Inoltre, il rapporto cibo-morte — «A mensa non riuscivo a mandar giù quasi nulla (…): speravo nel veleno. Se soltanto ne avessi ingoiato un boccone, sarei stata consegnata alla morte senza dovermela procurare, esonerata almeno da questa responsabilità. Ma il cibo era sano e io non morivo» (p. 85). Altre riflessioni hanno riguardato il salto narrativo di quarant’anni che, nella parte terza del libro, spiazza non poco il lettore. Ritroviamo Rosa a Berlino, nella caotica stazione di Hannover, dove prende un taxi per andare in ospedale. Perché? «Be’… Forse la gente ha bisogno che niente rimanga in sospeso» (p. 273). A essere in sospeso è il suo rapporto con Gregor, che, tornato dalla guerra, ha continuato a essere suo marito per tre anni, mentre ora lo è di Agnes. In questa terza e ultima parte del libro, nulla più è scontato per il lettore. Se nelle prime due parti la narrazione è lenta e ovattata, espressione di uno stato di pura sopravvivenza — come più volte dice Rosa —, nell’ultima parte è lasciato al lettore il compito di ripristinare l’ordine spazio-temporale della storia, sconvolto dall’incalzante realtà descritta.

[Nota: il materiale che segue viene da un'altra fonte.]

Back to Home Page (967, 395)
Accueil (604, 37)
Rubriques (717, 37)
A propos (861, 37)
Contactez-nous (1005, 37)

Nel periodo finale del libro, il riscatto dell’intera narrazione. Rose è in procinto di pranzare seduta a un tavolo in una mensa. Ancora una volta. È la mensa dell’ospedale: «Spio le persone sedute, anche se da questa distanza non vedo bene. Chissà se qualcun altro mangia quel che mangio io, stasera. Sbircio le portate di tutti e infine la trovo: una ragazza bruna, i capelli raccolti in una coda, mangia con gusto la sua porzione di fagiolini. Ne prendo una forchettata dal mio piatto, assaggio, e sento il battito rallentare, bocconi misurati, uno dopo l’altro, finché lo stomaco non tira. Una lieve nausea, non è niente. Appoggio le mani sulla pancia, la scaldo. Resto così, ferma, seduta, non c’è quasi nessuno, si sente giusto un leggero brusio. Aspetto un po’, forse un’ora, poi mi alzo».
Il cerchio è chiuso. L’irrisolto non è più tale.
Il libro “Le assaggiatrici” è diventato un film. Per la regia di Silvio Soldini e con Elisa Schlott, Max Riemelt, Alma Hasun, sarà nelle sale cinematografiche a partire dal 27 marzo.